What the exercise asks:
Reproduce verbatim the lines between the line containing "Click the gray Export text label" and the line containing "[x=198, y=60]", inclusive.

-- Start of Material to process --

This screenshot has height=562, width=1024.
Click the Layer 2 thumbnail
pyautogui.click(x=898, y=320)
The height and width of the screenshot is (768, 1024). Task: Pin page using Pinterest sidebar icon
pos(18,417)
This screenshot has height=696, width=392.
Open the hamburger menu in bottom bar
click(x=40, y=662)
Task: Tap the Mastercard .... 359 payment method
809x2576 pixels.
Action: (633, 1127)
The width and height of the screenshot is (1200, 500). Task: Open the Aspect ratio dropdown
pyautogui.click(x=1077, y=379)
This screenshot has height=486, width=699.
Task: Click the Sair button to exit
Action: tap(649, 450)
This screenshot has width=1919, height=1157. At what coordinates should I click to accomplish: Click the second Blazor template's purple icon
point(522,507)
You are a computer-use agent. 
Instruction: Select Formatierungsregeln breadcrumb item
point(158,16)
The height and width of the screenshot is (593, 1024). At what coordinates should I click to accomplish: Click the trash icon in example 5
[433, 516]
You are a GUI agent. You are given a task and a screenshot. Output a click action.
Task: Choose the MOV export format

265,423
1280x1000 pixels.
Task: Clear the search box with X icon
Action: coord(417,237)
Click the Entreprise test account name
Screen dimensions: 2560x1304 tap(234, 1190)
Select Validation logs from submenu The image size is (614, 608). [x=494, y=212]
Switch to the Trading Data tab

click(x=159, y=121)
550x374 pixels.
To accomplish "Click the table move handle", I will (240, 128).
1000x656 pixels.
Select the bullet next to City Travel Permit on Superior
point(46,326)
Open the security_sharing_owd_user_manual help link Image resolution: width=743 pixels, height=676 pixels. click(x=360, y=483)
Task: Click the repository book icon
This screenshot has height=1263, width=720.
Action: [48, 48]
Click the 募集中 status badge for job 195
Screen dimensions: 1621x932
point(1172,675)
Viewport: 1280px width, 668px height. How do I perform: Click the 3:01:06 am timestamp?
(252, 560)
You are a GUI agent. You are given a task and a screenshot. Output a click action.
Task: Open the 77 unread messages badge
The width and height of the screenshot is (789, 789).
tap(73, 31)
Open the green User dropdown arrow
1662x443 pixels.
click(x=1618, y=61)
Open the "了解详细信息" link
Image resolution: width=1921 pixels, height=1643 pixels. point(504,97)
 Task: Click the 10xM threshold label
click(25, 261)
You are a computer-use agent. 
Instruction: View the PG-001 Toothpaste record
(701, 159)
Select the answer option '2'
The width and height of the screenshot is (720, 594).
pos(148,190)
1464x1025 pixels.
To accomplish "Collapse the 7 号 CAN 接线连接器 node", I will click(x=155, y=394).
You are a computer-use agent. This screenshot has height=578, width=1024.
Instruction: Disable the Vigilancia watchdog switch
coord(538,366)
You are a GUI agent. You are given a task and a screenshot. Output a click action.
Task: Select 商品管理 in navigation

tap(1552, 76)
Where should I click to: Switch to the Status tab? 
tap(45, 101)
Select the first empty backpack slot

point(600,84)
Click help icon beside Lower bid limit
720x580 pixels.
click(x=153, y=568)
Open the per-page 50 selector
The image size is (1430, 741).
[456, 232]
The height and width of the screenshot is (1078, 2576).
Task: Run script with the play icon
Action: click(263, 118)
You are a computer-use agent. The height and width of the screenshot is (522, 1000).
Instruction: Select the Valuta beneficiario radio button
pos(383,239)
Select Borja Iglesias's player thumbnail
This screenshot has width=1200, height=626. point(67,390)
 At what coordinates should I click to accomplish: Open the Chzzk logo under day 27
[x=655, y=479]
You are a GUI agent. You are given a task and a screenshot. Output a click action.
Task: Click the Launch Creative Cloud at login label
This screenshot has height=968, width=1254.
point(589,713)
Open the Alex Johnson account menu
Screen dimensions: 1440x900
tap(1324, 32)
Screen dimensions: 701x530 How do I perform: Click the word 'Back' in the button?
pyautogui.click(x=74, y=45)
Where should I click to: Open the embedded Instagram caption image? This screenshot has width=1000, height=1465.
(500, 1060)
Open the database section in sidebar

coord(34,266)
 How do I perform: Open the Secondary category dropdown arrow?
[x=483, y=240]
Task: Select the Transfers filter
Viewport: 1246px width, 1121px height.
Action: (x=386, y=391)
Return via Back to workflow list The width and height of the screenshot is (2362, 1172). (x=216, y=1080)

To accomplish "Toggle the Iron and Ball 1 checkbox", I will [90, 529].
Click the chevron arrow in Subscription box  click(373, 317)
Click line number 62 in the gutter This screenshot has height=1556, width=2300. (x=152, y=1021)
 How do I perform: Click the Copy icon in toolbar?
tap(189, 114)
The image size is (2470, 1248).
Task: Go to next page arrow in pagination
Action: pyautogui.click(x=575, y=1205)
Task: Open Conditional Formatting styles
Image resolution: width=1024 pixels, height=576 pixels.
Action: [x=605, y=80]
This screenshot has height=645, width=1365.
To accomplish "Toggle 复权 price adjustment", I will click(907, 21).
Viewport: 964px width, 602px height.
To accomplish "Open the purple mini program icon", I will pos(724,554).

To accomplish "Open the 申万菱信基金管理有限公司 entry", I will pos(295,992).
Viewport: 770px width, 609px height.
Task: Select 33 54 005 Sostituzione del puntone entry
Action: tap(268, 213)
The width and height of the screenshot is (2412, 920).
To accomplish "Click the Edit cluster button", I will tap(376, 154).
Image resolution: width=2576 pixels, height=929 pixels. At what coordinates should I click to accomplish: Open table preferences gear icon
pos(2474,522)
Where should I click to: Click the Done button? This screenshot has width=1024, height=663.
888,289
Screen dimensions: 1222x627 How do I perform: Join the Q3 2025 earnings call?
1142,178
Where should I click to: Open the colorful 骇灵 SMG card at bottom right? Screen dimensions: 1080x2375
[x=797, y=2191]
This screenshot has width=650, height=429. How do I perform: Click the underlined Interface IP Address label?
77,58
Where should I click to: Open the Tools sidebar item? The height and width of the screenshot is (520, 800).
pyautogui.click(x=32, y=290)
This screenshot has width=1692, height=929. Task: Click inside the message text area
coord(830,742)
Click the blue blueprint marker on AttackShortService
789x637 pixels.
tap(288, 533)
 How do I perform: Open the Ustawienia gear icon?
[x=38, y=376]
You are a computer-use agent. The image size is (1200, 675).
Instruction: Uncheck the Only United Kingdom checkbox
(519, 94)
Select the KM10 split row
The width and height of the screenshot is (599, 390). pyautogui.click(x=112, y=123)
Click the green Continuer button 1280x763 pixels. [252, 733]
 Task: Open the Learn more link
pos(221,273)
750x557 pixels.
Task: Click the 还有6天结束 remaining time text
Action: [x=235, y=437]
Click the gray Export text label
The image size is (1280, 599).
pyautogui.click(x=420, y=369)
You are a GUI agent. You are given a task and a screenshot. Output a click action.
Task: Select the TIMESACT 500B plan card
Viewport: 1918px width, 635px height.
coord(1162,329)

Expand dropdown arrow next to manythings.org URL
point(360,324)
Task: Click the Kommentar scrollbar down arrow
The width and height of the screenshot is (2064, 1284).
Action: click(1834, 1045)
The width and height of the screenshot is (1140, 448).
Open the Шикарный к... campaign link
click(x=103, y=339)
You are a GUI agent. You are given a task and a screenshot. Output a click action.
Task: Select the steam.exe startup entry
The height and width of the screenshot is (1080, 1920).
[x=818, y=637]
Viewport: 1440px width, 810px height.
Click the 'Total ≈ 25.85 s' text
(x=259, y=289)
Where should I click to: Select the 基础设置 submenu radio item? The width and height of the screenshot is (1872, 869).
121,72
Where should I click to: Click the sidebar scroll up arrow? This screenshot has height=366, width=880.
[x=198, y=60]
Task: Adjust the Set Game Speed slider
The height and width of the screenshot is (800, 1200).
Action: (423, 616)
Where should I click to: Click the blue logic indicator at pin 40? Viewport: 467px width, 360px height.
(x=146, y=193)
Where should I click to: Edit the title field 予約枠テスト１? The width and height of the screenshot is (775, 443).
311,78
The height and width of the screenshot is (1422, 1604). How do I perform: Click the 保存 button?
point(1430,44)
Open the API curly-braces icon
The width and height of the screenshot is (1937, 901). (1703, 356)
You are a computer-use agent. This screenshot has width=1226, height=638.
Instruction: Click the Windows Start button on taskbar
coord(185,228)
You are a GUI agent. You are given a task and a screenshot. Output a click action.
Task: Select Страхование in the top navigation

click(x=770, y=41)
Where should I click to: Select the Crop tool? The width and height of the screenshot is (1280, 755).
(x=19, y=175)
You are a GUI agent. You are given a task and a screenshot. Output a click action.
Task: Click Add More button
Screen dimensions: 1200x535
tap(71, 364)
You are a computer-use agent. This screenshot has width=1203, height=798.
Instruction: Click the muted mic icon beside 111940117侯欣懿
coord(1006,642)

-- End of Material to process --

The completed task:
Click the gray Export text label
The image size is (1280, 599).
pyautogui.click(x=420, y=369)
You are a GUI agent. You are given a task and a screenshot. Output a click action.
Task: Select the TIMESACT 500B plan card
Viewport: 1918px width, 635px height.
coord(1162,329)

Expand dropdown arrow next to manythings.org URL
point(360,324)
Task: Click the Kommentar scrollbar down arrow
The width and height of the screenshot is (2064, 1284).
Action: click(1834, 1045)
The width and height of the screenshot is (1140, 448).
Open the Шикарный к... campaign link
click(x=103, y=339)
You are a GUI agent. You are given a task and a screenshot. Output a click action.
Task: Select the steam.exe startup entry
The height and width of the screenshot is (1080, 1920).
[x=818, y=637]
Viewport: 1440px width, 810px height.
Click the 'Total ≈ 25.85 s' text
(x=259, y=289)
Where should I click to: Select the 基础设置 submenu radio item? The width and height of the screenshot is (1872, 869).
121,72
Where should I click to: Click the sidebar scroll up arrow? This screenshot has height=366, width=880.
[x=198, y=60]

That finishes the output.